Look at him.  Just enjoying being out, without a worry in the world.
So for all the planning, buying, packing, preparing, and asking "permission" to go away for a few days, I just have to go.  And you know what?  That always works out just fine.  The minute I hit the road, I feel better.  My mind clears, and I can already smell the pine trees, and hear the babbling of the stream I'm lying beside.   

What about that gear I just had to buy?  Well, I generally find that having that stove that charges my cell phone, is more trouble than it's worth when backpacking.  It's heavy, noisy, finicky, and I don't even have cell phone service.  Sure, it boils water faster than a regular wood stove, but then again, so does my canister stove.  I use the gear once, and then it sits in my basement, only used sparingly for a "change of pace".  


"The man who has begun to live more seriously within begins to live more simply without"

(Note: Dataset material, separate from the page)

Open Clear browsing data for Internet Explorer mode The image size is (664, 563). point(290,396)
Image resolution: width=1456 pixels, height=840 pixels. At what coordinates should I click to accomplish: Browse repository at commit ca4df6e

When you're in the backcountry, you have a lot of things with you.  The thing you have the most of is time, even though it can sometimes feel like you never have enough.  With this time, one tends to think.  I think about my family, I wonder what the species of trees are that my hammock is hung from, and, perhaps from my military background, I think about "debriefing", all the time.  It's only after the day's hike that I begin to tear down my packing list, and realize that half of the things I carried were never, and will never be needed in the woods.  Once I'm home, the gear gets stashed, almost never to be seen again.  Once I sit down and seriously think about what I'm doing and what I need, I begin to simplify my life.  The trick is doing this BEFORE I start packing.


"My aim is to put down on paper what I see and what I feel in the best and simplest way." 


  No special notebook, no typewriter, just pen, paper, and time.
This is the most important "non-philosophical" quote of this whole post.  Keep a journal, or a "travelogue", of your trips.  It can be a stack of index cards, a small spiral notebook, or a nice rite-in-the-rain field journal.   Not only will it be nice in your golden years to read, reminisce, and perhaps even publish somewhere, but it can also be useful for the next trip you are planning for.  The point is to put pen to paper, and clear your mind of everything that's running through it.  Only when you're sure your thoughts, observations, and events are captured outside of your mind can you truly clear your mind and enjoy the weekend.  You can shrug off the problem of carrying that heavy stove 7 miles back to the car by ensuring that you'll just deal with it at home upon your return, and never carry it again.  

This post was never intended to be a technical "how-to" (although the title may be a little misleading).  It's more of a philosophical mind-hack.  But, if you want a quick checklist to summarize, here you go:

  1. Don't worry about what others will be doing.  Trust them completely and honestly, and enjoy your weekend.
  2. Plan your trip, smartly and simply, but don't obsess over things that really don't matter.  JUST GO, and enjoy your weekend.
  3. When you're finally out there, reflect on where you are, what you're doing, what you're carrying, and if you really need all of that gear to enjoy your weekend.
  4. When you feel like you've got it all figured out, write it down for future use, clear your mind, and just ENJOY THE WEEKEND.
  5. See the words in all caps?  There is your ultra simple, handy guide to "Just go, and enjoy the weekend".  You never know when you'll get another chance.